[dxvk] Periodically flush handles for long-running queries #3273

CFSworks · 2023-03-02T02:33:24Z

Some apps (e.g. Halo: MCC) misuse D3D11 queries: they'll Begin(...) a query, and then only afterward decide that they don't actually want the results, returning the query object back to the engine's internal query pool without first calling End(...). The query thus continues to remain active until the engine decides to allocate the query for another purpose... if it ever does.

While this is misuse of the D3D API and is definitely a bug in the app, DXVK ought to tolerate this situation at least as well as D3D itself apparently does. This change will try to free up Vulkan query handles if they're in the available state, tracking their totals on the DxvkGpuQuery object itself instead.

As a bonus, this change should also reduce the CPU time consumed by repeated GetData(...) calls, since it avoids redundantly summing query handle results.

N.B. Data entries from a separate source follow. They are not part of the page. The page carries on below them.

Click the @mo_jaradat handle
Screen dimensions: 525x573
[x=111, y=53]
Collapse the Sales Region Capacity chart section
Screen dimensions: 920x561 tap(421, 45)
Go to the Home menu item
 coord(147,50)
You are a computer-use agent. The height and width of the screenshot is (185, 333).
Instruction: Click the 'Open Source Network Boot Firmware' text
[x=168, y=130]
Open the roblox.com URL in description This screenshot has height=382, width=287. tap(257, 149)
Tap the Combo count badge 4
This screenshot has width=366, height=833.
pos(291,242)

Some apps (e.g. Halo: MCC) misuse D3D11 queries: they'll Begin(...) a query, and then only afterward decide that they don't actually want the results, returning the query object back to the engine's internal query pool without first calling End(...). The query thus continues to remain active until the engine decides to allocate the query for another purpose... if it ever does. While this is misuse of the D3D API and is definitely a bug in the app, DXVK ought to tolerate this situation at least as well as D3D itself apparently does. This change will try to free up Vulkan query handles if they're in the available state, tracking their totals on the DxvkGpuQuery object itself instead. As a bonus, this change should also reduce the CPU time consumed by repeated GetData(...) calls, since it avoids redundantly summing query handle results.

doitsujin

Thanks for debugging that and coming up with a solution; I think the concept is good but I'll want to do some refactoring on the query code before addressing this.

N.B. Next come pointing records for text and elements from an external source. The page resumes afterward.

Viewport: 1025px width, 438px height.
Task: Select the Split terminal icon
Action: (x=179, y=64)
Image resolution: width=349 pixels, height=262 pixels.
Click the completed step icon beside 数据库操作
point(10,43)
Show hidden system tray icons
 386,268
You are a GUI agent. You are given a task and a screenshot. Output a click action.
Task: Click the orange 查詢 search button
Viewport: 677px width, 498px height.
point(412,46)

Do you happen to have an apitrace or something to test the changes with? If not, I can hack a quick test app as well in a few minutes as well, would just be nice to see how bad the problem is in practice.

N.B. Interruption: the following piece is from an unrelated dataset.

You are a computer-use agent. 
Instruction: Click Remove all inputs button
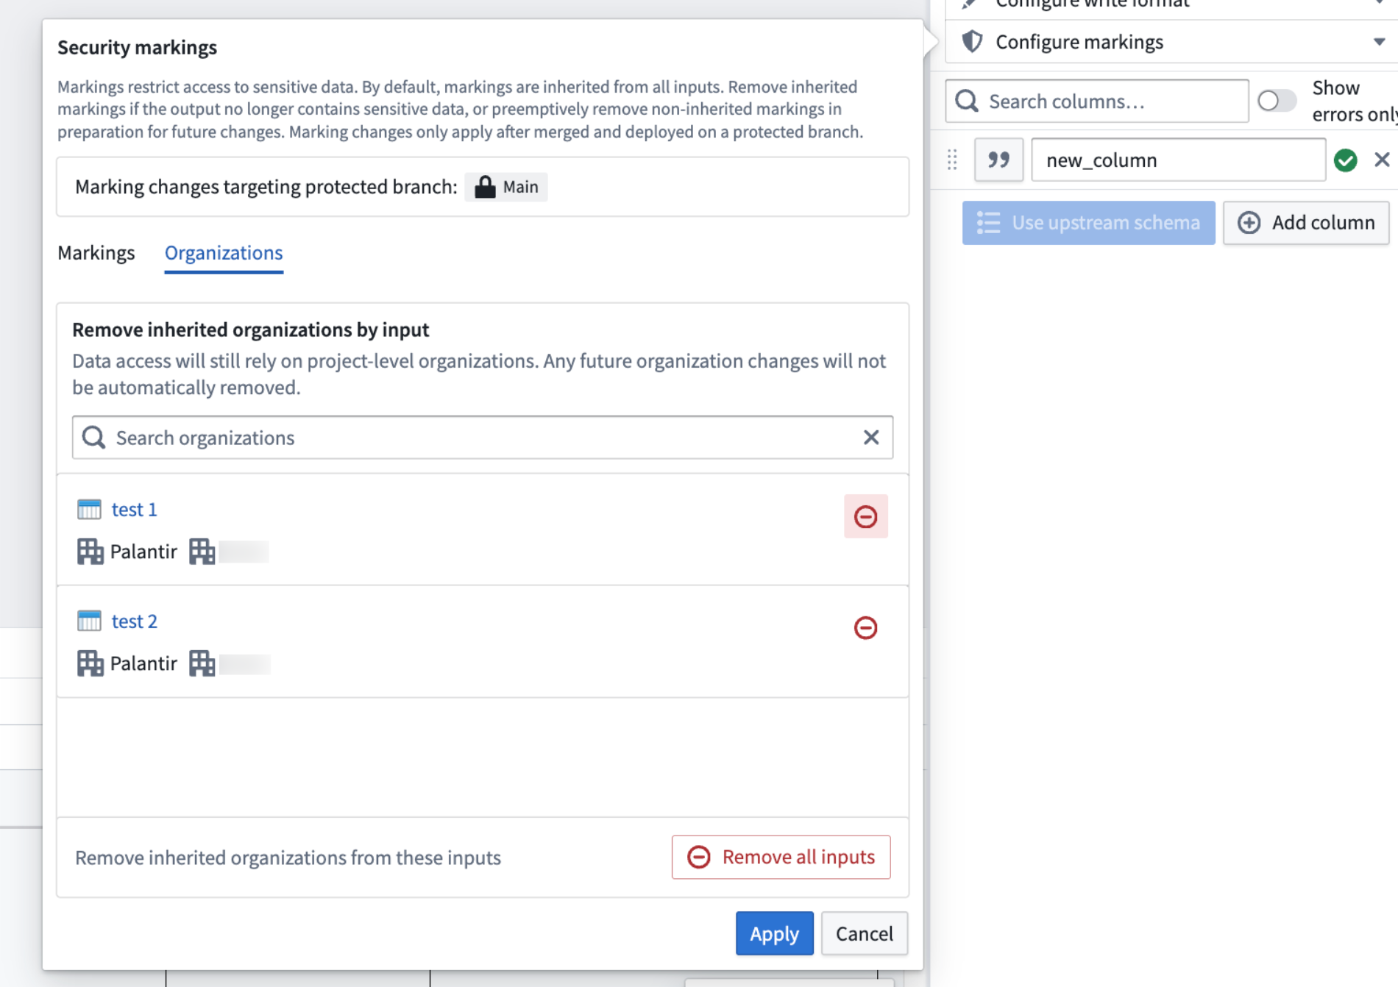click(x=781, y=857)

doitsujin · 2023-03-02T13:18:00Z

src/dxvk/dxvk_gpu_query.cpp

@@ -78,13 +73,44 @@ namespace dxvk {


  void DxvkGpuQuery::addQueryHandle(const DxvkGpuQueryHandle& handle) {
+    // Some apps forget to End() their queries; instead of accumulating query
+    // handles indefinitely, try to clean them up periodically.
+    if (m_handles.size() >= 256)


Any reason not to do this on every call? 256 queries as a threshold is a lot for a single query object, and games tend to have thousands of query objects. At the same time, we'll very rarely have more than one Vulkan query per D3D query in well-behaved games, so there won't really be any overhead.

You guessed it in your edit: the reason is to avoid overhead. Checking a deque's size, comparing against a constant, and conditionally branching over a call is one or two orders of magnitude cheaper than a vkGetQueryPoolResults which will likely only come back with VK_NOT_READY if run on a query handle so recently allocated.

Yeah, 256 is a pretty big threshold! The vast, vast majority of D3D queries out there in the wild are used responsibly and don't come anywhere near that number, which I picked since I didn't want to spend time seeking out the not-as-well-behaved games which do use multiple Vulkan queries per D3D query to make sure this new codepath wasn't causing some regression somewhere. I chose 256 conservatively to be sure that this would only affect "leaked" D3D queries. (And, let's remember that the old threshold was actually infinity, and while games do tend to have thousands of query objects, I only observed about a dozen being leaked in this manner.)

If m_handles is to become a small_vector, it does make sense to make the threshold the same as its preallocated region, however.

doitsujin · 2023-03-02T13:19:48Z

src/dxvk/dxvk_gpu_query.h

-
+    mutable DxvkQueryData                  m_queryData;
+    mutable DxvkGpuQueryHandle             m_handle;
+    mutable std::deque<DxvkGpuQueryHandle> m_handles;


I strongly dislike this mutable spam; if methods modify internal state then they shouldn't be const, especially since doing it like this hides potential thread safety concerns.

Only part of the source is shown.